The test is only given one time a year, and the state thinks it will be too time consuming and costly to score our students' writings. Maybe they should take a look at their own logic. Teachers all over the state score countless essays and papers in the course of a year. We know that the only way for a student to become proficient at writing is to practice, practice, practice. In addition to the practice, they need educated, understandable, individualized feedback. How time consuming does the state think that is?

North Dakota pays its teachers one of the very lowest salaries in the country. Yet, I know that I would have to look very, very hard to find a teacher who would stoop low enough to score their students' writing ability with a multiple choice test.

It is time consuming to score hundred and hundreds of essays and papers. I know. I teach ELA. I do it for next to nothing every day. I know when my students are proficient in writing because I actually have them write. And I do not appreciate being told by a state that cannot part with its surplus to provide an adequate test, let alone teachers' salaries even within range of the national average, whether my students are proficient or not.

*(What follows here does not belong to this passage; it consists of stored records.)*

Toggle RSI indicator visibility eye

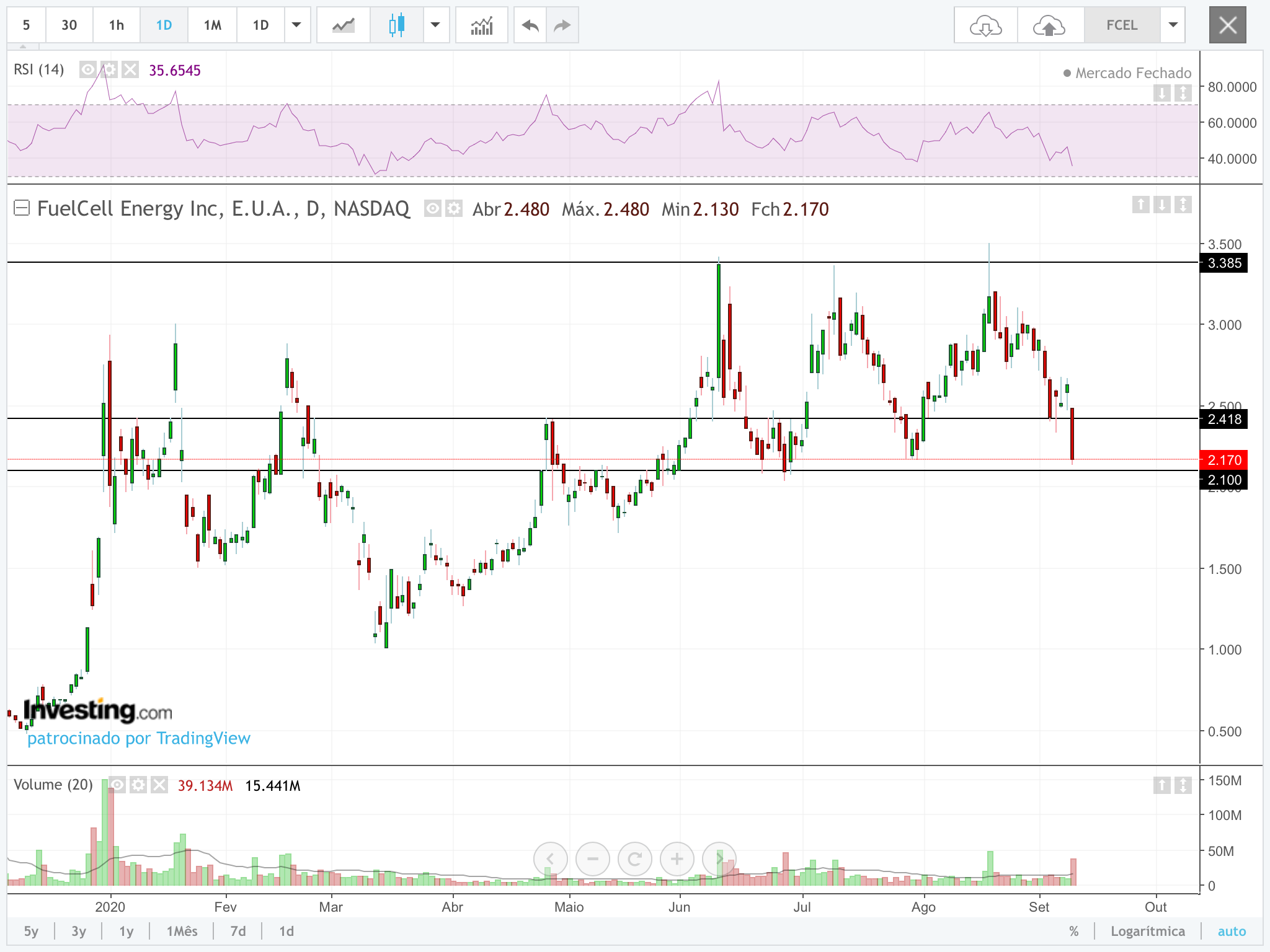(x=88, y=69)
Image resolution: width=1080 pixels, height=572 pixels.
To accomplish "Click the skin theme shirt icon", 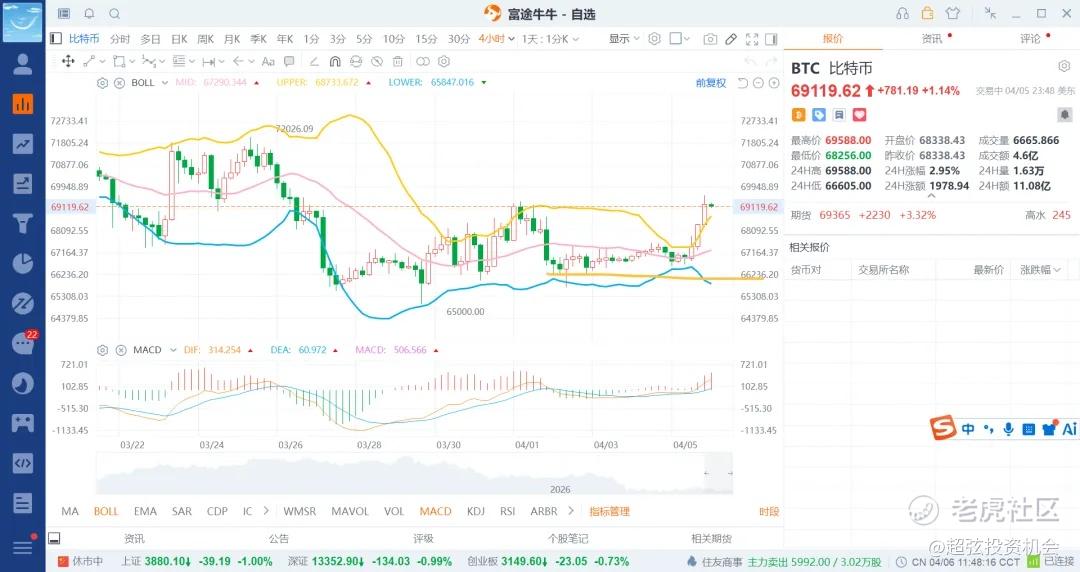I will [x=950, y=14].
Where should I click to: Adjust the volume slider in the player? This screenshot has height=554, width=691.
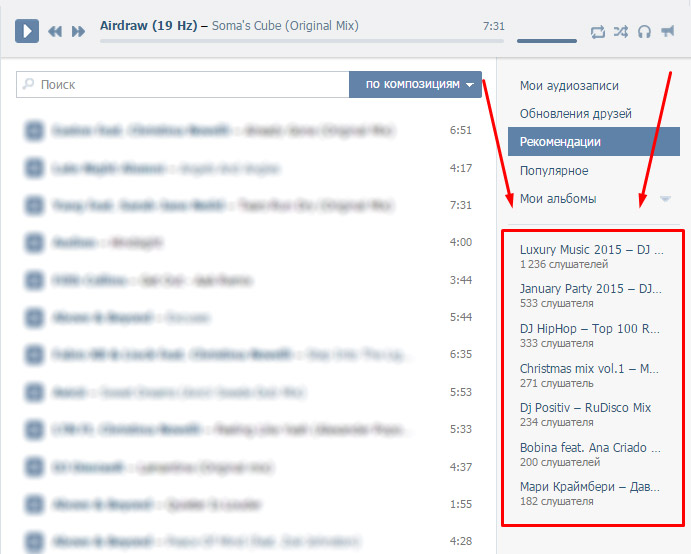coord(547,41)
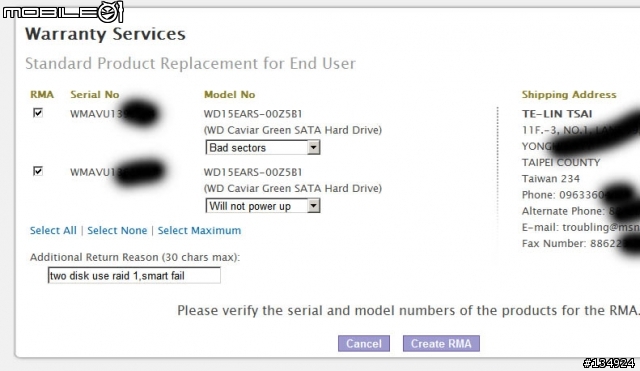Viewport: 640px width, 371px height.
Task: Open the Bad sectors dropdown arrow
Action: [313, 147]
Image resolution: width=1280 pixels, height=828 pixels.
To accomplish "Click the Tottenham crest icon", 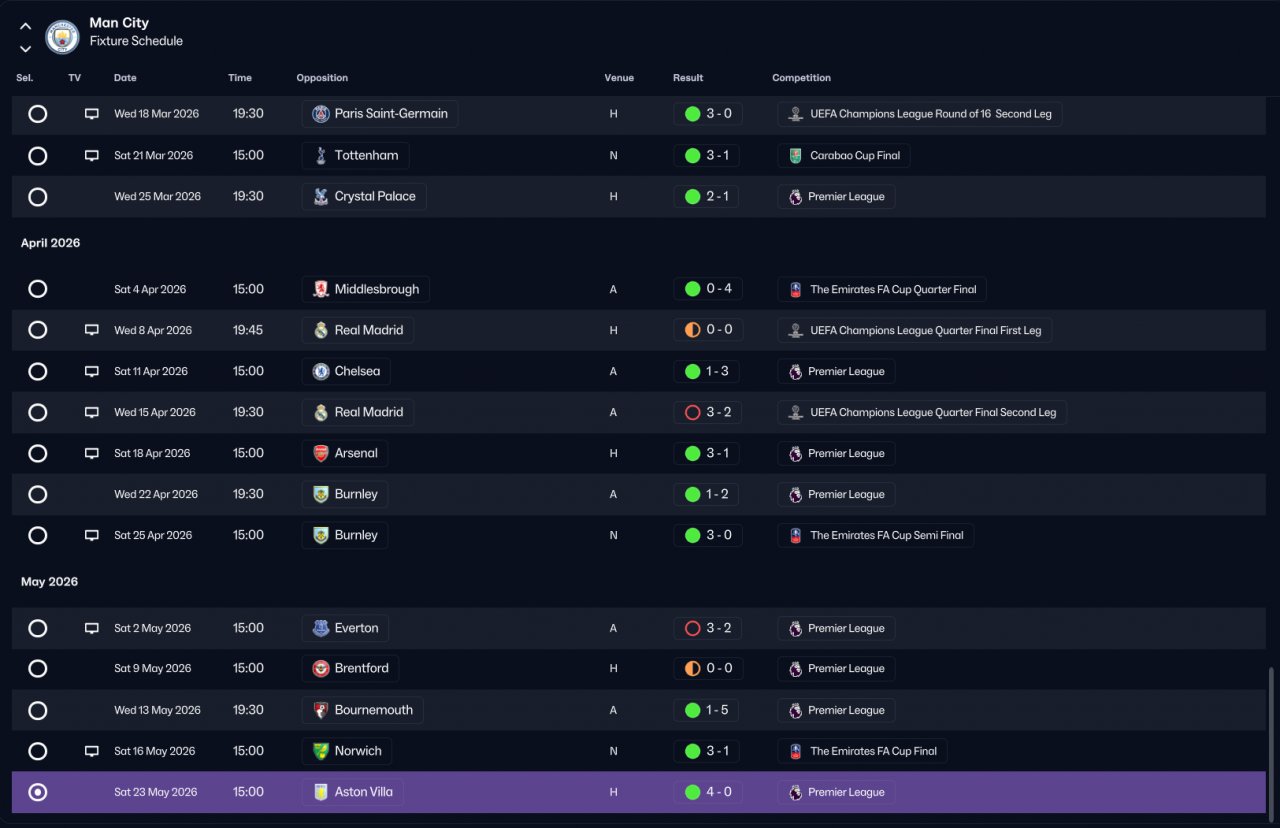I will pos(320,155).
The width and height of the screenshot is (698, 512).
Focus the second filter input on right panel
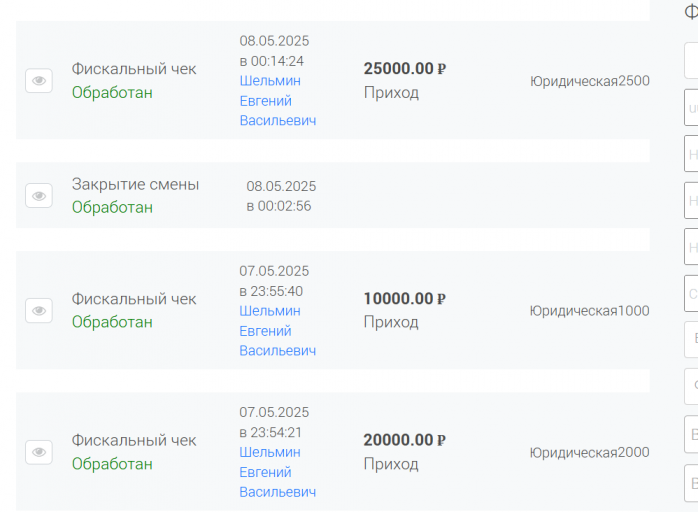click(x=691, y=107)
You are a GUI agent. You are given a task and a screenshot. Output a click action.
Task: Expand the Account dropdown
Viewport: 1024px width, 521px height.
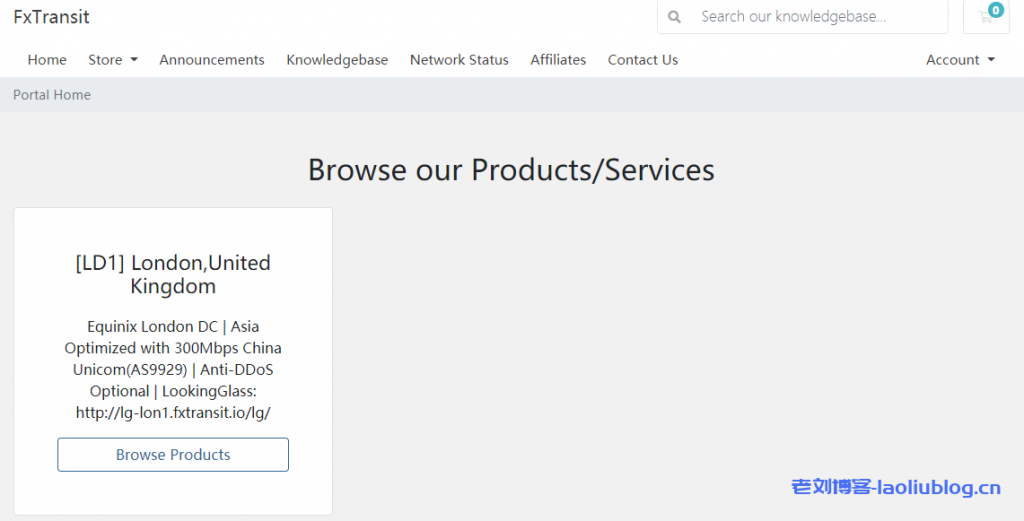960,60
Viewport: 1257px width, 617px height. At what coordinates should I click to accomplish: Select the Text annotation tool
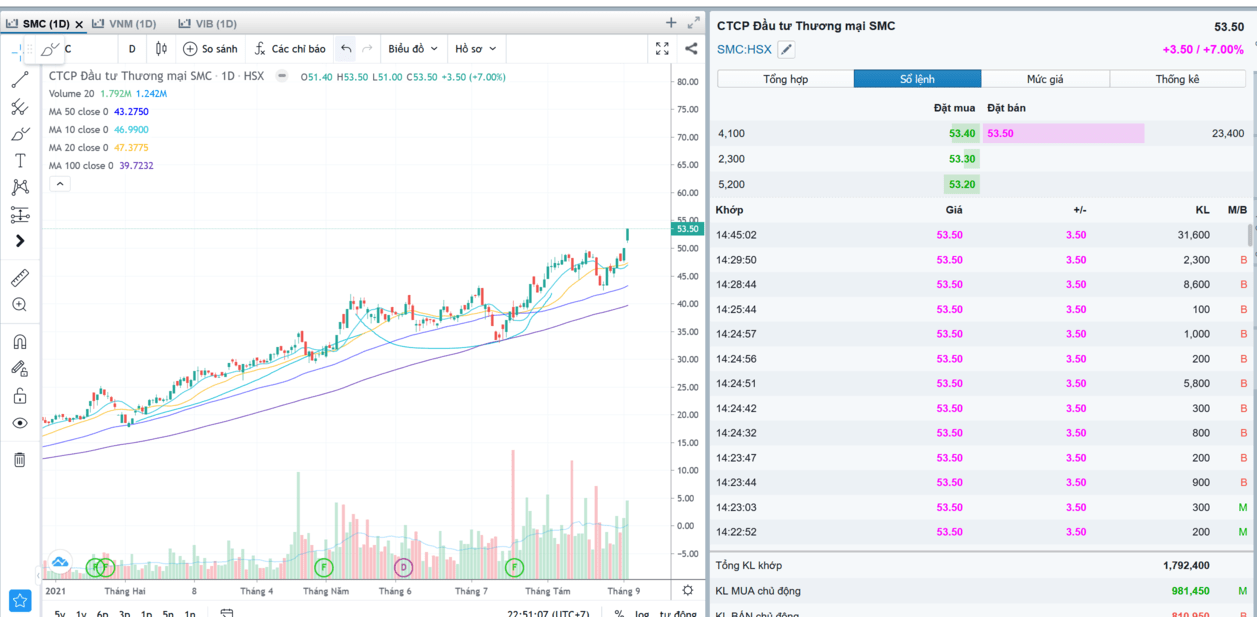pyautogui.click(x=20, y=160)
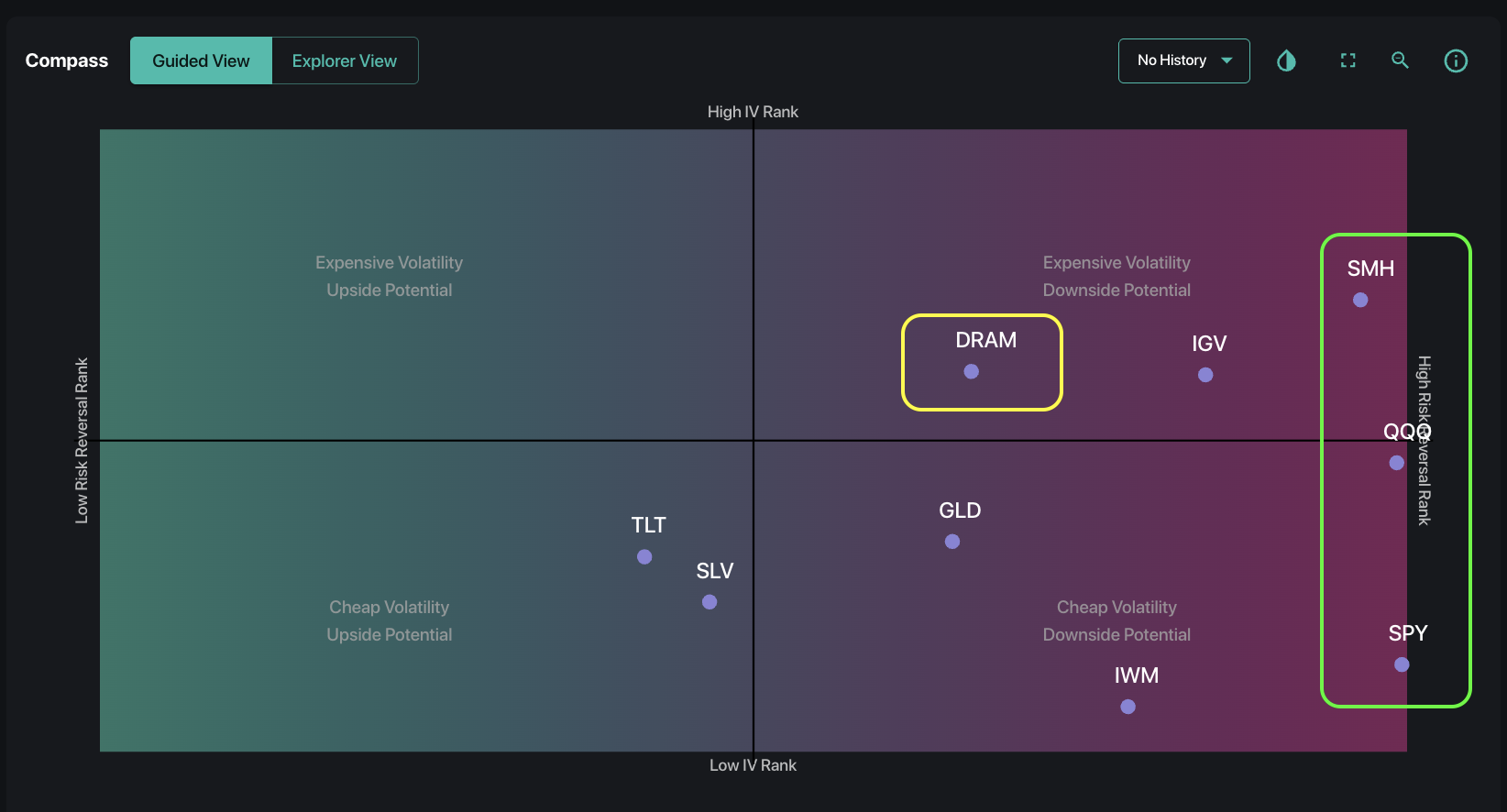1507x812 pixels.
Task: Click the IWM ticker label
Action: pyautogui.click(x=1137, y=675)
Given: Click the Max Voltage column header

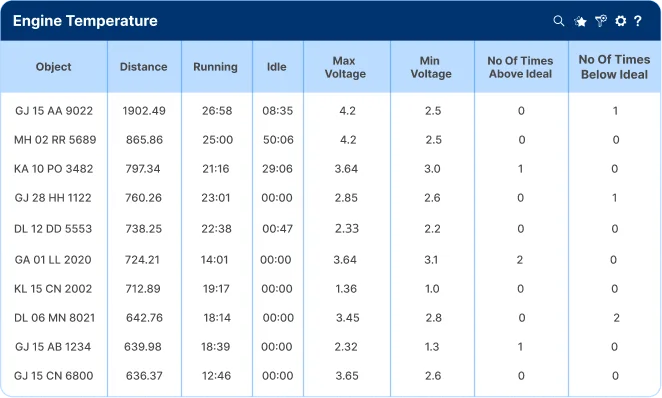Looking at the screenshot, I should click(345, 67).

I know if they are proficient. I am their teacher. I will do whatever I can to make each and every one proficient, if it is at all possible. Will North Dakota ever do the same?

1 comment:

  1. Thanks so much for this post. I've written time and time again about how we ARE the experts. State mandate gets a little tricky when we are the ones in the trenches every day teaching our subjects and assessing our students. I love that you were part of making the standards for your state though, that shows real dedication to getting it right.